Production And Functional Analysis Of Recombinant Human Soluble B-lymphocyte Stimulator

B-lymphocyte stimulator(BLyS) is a new member of TNF family. BLyS can regulate proliferation and function of T and B lymphocyte by binding to its receptors. Studies have revealed that lack of BLyS can lead to immunodeficiency while overexpression of BLyS always involves in progression of many kinds of autoimmune disorders.Therefore, we may developed a new strategy based on above-mentioned theory to treat relevant diseases.For this reason,we cloned the cDNAs encoding the extracellular regions of human B-lymphocyte stimulator and constructed the prokaryotic expression vectors .Then the recombinant E.coli cells were induced by IPTG to express the corresponding proteins. Next, the proteins were purified with Ni-NTA chromatography, and their immunological functions were assayed.

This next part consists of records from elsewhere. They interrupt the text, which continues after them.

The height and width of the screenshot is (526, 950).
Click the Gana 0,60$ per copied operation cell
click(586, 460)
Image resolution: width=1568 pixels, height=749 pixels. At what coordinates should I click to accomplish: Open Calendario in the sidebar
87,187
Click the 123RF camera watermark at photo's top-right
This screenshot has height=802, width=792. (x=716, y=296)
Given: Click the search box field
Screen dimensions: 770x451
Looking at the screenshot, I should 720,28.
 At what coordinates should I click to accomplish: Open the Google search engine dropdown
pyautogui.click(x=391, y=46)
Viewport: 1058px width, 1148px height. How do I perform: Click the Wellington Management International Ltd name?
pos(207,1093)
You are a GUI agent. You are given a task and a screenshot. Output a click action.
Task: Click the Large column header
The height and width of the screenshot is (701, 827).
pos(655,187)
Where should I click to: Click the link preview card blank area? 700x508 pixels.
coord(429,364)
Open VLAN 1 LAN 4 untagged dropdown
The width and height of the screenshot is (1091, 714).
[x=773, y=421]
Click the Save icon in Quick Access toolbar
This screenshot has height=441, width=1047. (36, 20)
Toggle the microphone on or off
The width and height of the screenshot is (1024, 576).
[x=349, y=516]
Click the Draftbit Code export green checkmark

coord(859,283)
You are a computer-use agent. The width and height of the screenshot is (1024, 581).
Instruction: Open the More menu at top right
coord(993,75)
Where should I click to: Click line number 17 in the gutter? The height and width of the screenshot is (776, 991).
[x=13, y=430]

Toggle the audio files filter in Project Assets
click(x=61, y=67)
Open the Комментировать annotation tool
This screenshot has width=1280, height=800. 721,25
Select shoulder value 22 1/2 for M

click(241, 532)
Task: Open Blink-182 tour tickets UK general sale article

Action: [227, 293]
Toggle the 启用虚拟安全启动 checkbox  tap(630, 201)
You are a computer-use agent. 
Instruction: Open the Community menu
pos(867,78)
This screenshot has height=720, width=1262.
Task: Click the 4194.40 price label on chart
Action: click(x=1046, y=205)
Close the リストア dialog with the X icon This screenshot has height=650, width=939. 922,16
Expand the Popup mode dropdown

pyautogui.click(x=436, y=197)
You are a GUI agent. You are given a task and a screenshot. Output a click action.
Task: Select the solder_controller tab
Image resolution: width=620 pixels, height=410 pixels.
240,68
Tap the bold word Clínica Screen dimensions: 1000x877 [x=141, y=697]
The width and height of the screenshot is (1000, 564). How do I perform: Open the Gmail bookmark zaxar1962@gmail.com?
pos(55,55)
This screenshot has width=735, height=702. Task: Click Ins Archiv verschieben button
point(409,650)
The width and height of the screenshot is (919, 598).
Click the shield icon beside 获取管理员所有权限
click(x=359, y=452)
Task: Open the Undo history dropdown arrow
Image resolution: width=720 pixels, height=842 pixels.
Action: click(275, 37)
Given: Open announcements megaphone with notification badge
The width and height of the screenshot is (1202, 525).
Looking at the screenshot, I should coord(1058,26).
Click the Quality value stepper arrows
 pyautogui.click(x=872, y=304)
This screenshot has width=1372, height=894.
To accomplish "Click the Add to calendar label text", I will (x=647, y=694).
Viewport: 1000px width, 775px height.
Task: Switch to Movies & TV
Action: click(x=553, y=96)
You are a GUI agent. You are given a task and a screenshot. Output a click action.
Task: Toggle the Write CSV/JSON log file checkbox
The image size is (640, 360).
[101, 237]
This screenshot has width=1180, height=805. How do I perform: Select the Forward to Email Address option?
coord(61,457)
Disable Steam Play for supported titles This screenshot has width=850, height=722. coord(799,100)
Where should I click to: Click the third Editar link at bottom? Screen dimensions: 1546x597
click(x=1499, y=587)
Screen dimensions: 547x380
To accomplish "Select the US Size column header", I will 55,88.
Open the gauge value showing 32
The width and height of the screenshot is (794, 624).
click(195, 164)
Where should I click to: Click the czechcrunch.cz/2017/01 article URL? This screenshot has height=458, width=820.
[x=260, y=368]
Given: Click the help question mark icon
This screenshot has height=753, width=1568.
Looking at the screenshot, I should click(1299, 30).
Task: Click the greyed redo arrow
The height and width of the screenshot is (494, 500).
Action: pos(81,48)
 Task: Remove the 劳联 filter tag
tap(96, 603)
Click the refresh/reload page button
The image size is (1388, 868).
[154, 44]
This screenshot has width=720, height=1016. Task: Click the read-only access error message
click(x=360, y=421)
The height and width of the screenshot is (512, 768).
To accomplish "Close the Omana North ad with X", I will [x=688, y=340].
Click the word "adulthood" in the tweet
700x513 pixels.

This research aims at paving the way for further study of novel therapeutic agents.The results are as follows:1. The cDNAs encoding the extracellular regions of BLyS were cloned. 627bp cDNA and 525bp cDNA amplified by RT-PCR were consistent with the sequence encoding human BLyS78-285 and 112-285 amino acids reported in GenBank. 2. The recombinant vectors pQE-80L/ BLyS78 and pQE-80L/ BLyS112 were successfully constructed after the target DNA fragments were inserted into pQE-80L respectively. 3. The recombinant vectors were transformed into E.coli DH5α respectively.The expression was induced by IPTG and optimal conditions of the induction were achieved. SDS-PAGE analysis showed that the about 26kDa and 21kDa recombinant fusion proteins were highly expressed as inclusion bodies.The expressed proteins were identified by Western Blotting. 4. The expressed proteins were purified and renatured through Ni-NTA chromatography and multistep dialysis. SDS-PAGE analysis showed that the target proteins were highly purified.5. The biological activity of the produced proteins was assessed through [3H]Thymidine incorporation assay. The proteins could strongly stimulate not onlyproliferation of human peripheral lymphocyte but also proliferation of mouse lymphocyte. Moreover, they could inhabit the growth of tumor cells.The functional recombinant human soluble BLyS proteins were successfully produced, which may pave the way for further study of mechanism of BLyS and novel therapeutic agents based on BLyS.